[DIRECTIONS] Every record should be written out exactly, please.

- - - - - - -

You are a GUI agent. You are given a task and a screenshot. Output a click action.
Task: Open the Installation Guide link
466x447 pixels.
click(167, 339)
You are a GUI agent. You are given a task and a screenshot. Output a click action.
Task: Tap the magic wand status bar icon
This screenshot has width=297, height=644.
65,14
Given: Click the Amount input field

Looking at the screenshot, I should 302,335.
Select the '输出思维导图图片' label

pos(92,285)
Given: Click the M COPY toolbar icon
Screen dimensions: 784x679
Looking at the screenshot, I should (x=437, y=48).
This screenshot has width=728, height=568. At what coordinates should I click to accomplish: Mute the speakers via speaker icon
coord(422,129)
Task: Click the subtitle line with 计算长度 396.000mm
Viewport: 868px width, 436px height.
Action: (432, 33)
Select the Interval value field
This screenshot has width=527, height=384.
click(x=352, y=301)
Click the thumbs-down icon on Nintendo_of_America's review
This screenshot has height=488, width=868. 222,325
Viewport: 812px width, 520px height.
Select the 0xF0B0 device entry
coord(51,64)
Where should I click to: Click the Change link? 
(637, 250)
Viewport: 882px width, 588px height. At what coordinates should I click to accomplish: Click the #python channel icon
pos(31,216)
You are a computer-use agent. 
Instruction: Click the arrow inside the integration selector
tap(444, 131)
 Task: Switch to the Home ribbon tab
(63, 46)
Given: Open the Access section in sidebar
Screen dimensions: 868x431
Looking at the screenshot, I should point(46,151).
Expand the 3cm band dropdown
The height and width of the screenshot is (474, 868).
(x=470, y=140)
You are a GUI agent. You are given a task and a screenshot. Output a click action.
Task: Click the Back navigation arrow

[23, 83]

- - - - - - -

[RESULT]
You are a GUI agent. You are given a task and a screenshot. Output a click action.
Task: Open the Installation Guide link
466x447 pixels.
click(167, 339)
You are a GUI agent. You are given a task and a screenshot. Output a click action.
Task: Tap the magic wand status bar icon
This screenshot has width=297, height=644.
65,14
Given: Click the Amount input field

Looking at the screenshot, I should 302,335.
Select the '输出思维导图图片' label

pos(92,285)
Given: Click the M COPY toolbar icon
Screen dimensions: 784x679
Looking at the screenshot, I should (x=437, y=48).
This screenshot has width=728, height=568. At what coordinates should I click to accomplish: Mute the speakers via speaker icon
coord(422,129)
Task: Click the subtitle line with 计算长度 396.000mm
Viewport: 868px width, 436px height.
Action: (432, 33)
Select the Interval value field
This screenshot has width=527, height=384.
click(x=352, y=301)
Click the thumbs-down icon on Nintendo_of_America's review
This screenshot has height=488, width=868. 222,325
Viewport: 812px width, 520px height.
Select the 0xF0B0 device entry
coord(51,64)
Where should I click to: Click the Change link? 
(637, 250)
Viewport: 882px width, 588px height. At what coordinates should I click to accomplish: Click the #python channel icon
pos(31,216)
You are a computer-use agent. 
Instruction: Click the arrow inside the integration selector
tap(444, 131)
 Task: Switch to the Home ribbon tab
(63, 46)
Given: Open the Access section in sidebar
Screen dimensions: 868x431
Looking at the screenshot, I should point(46,151).
Expand the 3cm band dropdown
The height and width of the screenshot is (474, 868).
(x=470, y=140)
You are a GUI agent. You are given a task and a screenshot. Output a click action.
Task: Click the Back navigation arrow

[23, 83]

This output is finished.